English Language and Literature

English Language and Literature

Welcome to the wonderful world of High School English Language and Literature at TRIO World Academy (TWA)!

IGCSE (International General Certificate of Secondary Education) First Language English students at TWA quickly learn to develop the ability to communicate clearly, accurately, and effectively with particular emphasis on developing a personal style which is vital in the future world that they will face. Students are also encouraged to explore the infinite universe of imaginative writing, as well as other forms of writing that they will encounter in their lives, such as discursive essays, letters, reports, journals, speeches, interviews, reviews, and articles. In addition, Students are immersed in the creative process of evolving their own stories, whether they be imaginative or descriptive, and are encouraged to develop these skills in the wider world.

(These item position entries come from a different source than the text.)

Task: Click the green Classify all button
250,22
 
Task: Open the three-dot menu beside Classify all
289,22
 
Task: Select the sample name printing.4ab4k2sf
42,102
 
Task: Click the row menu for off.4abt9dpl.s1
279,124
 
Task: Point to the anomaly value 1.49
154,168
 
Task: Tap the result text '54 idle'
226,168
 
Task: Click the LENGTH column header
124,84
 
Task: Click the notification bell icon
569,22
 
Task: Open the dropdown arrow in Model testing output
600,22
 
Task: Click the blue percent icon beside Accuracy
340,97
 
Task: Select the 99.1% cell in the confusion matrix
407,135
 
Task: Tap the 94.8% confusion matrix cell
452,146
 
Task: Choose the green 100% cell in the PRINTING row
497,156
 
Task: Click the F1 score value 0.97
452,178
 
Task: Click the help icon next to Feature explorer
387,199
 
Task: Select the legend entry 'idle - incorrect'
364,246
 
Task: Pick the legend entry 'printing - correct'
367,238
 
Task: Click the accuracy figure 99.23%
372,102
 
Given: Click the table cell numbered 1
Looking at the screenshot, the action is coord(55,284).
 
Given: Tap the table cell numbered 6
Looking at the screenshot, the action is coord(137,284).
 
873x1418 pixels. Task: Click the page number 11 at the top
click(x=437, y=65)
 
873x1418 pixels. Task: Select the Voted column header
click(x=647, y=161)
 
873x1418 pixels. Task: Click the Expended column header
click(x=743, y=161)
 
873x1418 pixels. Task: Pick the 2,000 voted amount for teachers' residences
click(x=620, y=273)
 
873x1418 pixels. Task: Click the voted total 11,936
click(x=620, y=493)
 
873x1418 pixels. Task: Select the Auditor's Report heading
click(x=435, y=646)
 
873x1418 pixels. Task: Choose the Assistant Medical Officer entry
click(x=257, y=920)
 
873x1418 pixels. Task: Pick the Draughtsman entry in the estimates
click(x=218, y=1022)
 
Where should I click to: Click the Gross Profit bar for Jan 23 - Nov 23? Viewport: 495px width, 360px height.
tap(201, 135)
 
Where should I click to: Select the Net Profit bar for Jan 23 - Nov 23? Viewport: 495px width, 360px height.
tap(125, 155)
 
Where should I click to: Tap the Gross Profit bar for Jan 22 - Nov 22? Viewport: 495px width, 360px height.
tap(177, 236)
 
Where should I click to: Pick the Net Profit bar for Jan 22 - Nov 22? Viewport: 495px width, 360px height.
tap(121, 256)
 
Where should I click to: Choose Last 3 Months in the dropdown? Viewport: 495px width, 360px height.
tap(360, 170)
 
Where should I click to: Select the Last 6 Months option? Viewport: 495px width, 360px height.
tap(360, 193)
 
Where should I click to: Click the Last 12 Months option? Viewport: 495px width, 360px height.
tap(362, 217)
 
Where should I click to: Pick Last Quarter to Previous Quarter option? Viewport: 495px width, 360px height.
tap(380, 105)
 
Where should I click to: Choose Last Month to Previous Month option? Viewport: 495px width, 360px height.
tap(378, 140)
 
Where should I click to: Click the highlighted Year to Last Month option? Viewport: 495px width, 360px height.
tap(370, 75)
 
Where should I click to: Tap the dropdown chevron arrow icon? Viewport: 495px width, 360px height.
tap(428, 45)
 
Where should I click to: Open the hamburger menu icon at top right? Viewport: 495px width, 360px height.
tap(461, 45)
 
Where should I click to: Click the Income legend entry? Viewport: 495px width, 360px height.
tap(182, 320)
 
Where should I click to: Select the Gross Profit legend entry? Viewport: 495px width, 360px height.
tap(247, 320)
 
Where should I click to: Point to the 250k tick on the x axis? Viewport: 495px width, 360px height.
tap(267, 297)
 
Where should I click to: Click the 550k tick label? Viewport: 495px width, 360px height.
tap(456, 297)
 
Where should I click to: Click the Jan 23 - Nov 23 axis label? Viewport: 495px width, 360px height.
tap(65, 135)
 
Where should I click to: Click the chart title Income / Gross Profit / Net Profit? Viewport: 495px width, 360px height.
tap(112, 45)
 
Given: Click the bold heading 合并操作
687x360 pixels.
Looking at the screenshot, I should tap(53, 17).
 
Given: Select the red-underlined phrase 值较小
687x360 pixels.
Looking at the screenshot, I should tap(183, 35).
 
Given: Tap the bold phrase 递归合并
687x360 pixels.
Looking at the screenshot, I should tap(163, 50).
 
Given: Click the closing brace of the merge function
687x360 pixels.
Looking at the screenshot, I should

At TWA, we also study “Literature in English” at the IGCSE level. It is a bit of a mouthful, I know, but what it really means is that we study Literature originally written in English. Over the last eight years we have studied many different texts ranging from Shakespeare’s “Romeo and Juliet” and “Macbeth” to Jhumpa Lahiri’s “The Namesake” and John Knowles’ “A Separate Peace” via Arthur Miller’s “The Crucible.” The exuberance and danger of love and power in these texts has been counterpointed by an exploration of individual identity within a world of changing concepts of birth and nationality.

TWA has also enriched our students’ understanding of the world around them through over thirty poems. Poetry written by Maya Angelou, Percy Bysshe Shelley, Sujata Bhatt, William Wordsworth, Seamus Heaney, Stevie Smith, Elizabeth Barrett Browning, Robert Browning, Emily Dickinson, Tennyson, Philip Larkin, Siegfried Sassoon, Wilfred Owen, and Emily Bronte have all been studied at TWA. We have taken the students on a journey through the nineteenth and twentieth centuries, stopping on the way to examine life’s central concepts of love and death as well as freedom and repression. TWA students have wondered at the imaginative potential of the human mind to witness and record, in beautiful words and rhythms, the experiences of many disparate people and their own perceptions and concerns.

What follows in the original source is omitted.